* EXERCISE DESCRIPTION
Please return every entry below exactly as written, without any of its pictures.

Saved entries
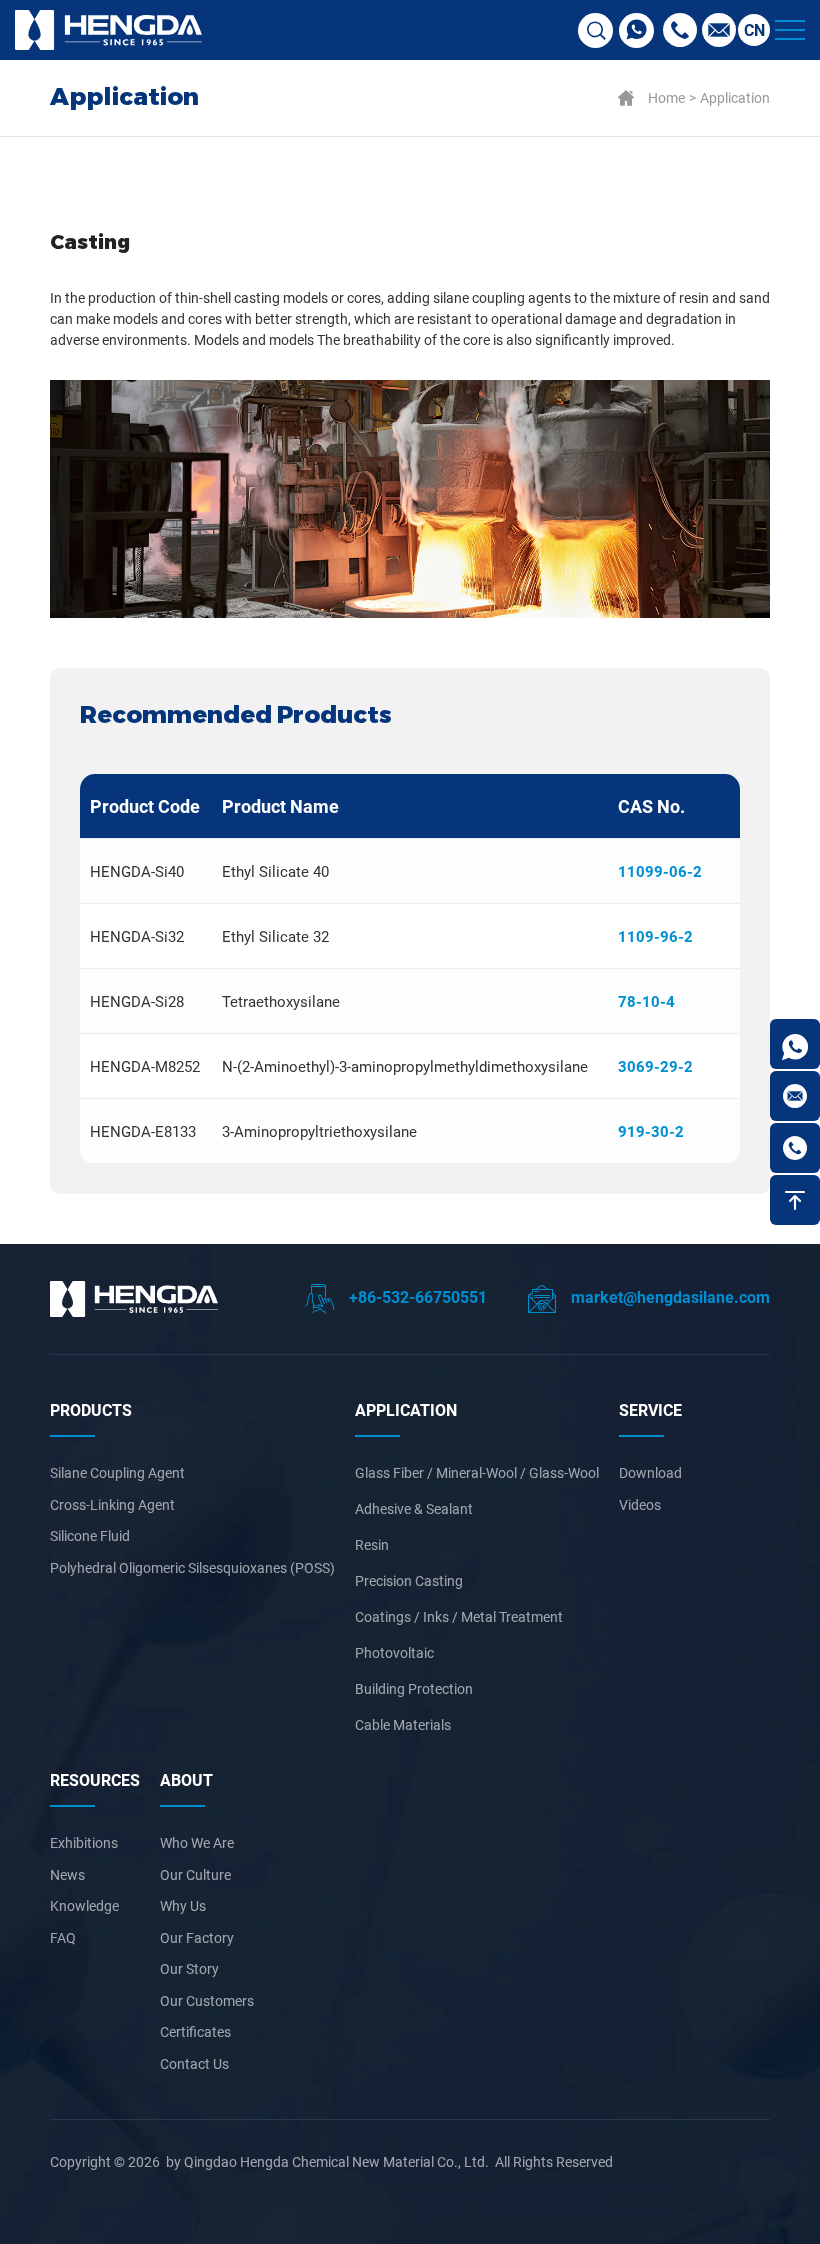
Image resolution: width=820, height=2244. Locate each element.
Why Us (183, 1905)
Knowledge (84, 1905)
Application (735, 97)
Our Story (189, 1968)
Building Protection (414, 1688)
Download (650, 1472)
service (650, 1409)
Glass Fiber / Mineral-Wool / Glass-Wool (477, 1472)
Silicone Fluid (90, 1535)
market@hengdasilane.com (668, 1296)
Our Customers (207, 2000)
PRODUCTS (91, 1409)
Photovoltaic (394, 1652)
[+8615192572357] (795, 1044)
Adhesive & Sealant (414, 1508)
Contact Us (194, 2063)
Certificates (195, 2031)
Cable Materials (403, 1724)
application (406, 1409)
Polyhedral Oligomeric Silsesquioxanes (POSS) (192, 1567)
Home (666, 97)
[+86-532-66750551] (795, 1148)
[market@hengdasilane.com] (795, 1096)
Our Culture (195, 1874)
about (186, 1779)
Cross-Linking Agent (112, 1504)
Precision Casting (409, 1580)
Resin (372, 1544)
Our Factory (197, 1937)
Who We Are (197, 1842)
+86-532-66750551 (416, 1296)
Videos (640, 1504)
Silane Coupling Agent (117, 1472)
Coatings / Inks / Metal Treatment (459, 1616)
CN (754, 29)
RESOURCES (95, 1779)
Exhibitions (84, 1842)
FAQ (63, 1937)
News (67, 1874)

* SOLUTION TO THIS TASK
Image resolution: width=820, height=2244. Locate each element.
Why Us (183, 1905)
Knowledge (84, 1905)
Application (735, 97)
Our Story (189, 1968)
Building Protection (414, 1688)
Download (650, 1472)
service (650, 1409)
Glass Fiber / Mineral-Wool / Glass-Wool (477, 1472)
Silicone Fluid (90, 1535)
market@hengdasilane.com (668, 1296)
Our Customers (207, 2000)
PRODUCTS (91, 1409)
Photovoltaic (394, 1652)
[+8615192572357] (795, 1044)
Adhesive & Sealant (414, 1508)
Contact Us (194, 2063)
Certificates (195, 2031)
Cable Materials (403, 1724)
application (406, 1409)
Polyhedral Oligomeric Silsesquioxanes (POSS) (192, 1567)
Home (666, 97)
[+86-532-66750551] (795, 1148)
[market@hengdasilane.com] (795, 1096)
Our Culture (195, 1874)
about (186, 1779)
Cross-Linking Agent (112, 1504)
Precision Casting (409, 1580)
Resin (372, 1544)
Our Factory (197, 1937)
Who We Are (197, 1842)
+86-532-66750551 (416, 1296)
Videos (640, 1504)
Silane Coupling Agent (117, 1472)
Coatings / Inks / Metal Treatment (459, 1616)
CN (754, 29)
RESOURCES (95, 1779)
Exhibitions (84, 1842)
FAQ (63, 1937)
News (67, 1874)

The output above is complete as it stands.